» Set problem
Show each line of the listing below in which the string "sidebar" occurs, treating uppercase and lowercase letters as distinct.

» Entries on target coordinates
--------

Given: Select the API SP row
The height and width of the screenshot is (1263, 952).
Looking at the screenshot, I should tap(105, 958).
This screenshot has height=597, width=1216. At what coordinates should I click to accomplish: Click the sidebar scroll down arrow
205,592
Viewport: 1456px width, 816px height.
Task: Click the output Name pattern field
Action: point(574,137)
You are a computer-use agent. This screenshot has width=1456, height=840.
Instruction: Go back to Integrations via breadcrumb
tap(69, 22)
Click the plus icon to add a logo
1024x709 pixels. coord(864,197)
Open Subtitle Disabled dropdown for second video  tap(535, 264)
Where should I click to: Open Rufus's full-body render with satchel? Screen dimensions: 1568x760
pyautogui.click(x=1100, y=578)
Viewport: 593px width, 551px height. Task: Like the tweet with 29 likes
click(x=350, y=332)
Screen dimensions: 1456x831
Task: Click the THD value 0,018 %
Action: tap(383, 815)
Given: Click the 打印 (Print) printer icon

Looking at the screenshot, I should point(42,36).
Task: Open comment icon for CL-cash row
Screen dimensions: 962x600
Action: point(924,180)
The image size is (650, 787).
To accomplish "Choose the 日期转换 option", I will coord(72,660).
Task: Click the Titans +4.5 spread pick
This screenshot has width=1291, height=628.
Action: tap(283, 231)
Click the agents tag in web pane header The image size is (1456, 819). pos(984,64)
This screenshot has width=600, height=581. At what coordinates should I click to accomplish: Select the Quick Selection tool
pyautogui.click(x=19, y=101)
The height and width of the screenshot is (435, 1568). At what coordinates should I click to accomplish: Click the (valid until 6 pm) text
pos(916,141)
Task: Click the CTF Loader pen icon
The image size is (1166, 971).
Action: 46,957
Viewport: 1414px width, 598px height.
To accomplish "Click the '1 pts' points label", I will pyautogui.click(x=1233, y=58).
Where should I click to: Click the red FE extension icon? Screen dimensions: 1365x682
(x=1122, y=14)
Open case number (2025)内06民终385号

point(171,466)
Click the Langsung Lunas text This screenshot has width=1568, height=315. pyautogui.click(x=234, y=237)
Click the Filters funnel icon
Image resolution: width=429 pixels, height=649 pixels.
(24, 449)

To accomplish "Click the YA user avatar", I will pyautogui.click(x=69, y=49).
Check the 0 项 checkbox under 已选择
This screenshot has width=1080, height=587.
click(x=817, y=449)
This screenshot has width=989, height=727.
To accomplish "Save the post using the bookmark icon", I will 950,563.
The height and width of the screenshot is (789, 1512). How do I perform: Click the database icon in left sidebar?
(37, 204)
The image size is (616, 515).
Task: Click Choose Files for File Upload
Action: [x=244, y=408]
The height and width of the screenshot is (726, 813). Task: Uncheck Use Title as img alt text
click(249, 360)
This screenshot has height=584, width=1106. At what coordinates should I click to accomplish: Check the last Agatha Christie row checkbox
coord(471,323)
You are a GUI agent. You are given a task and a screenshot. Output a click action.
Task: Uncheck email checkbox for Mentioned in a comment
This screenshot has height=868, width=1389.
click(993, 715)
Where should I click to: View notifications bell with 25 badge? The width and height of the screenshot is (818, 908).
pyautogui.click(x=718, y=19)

--------

» Task response
This screenshot has height=597, width=1216. At what coordinates should I click to accomplish: Click the sidebar scroll down arrow
The height and width of the screenshot is (789, 1512). How do I perform: Click the database icon in left sidebar?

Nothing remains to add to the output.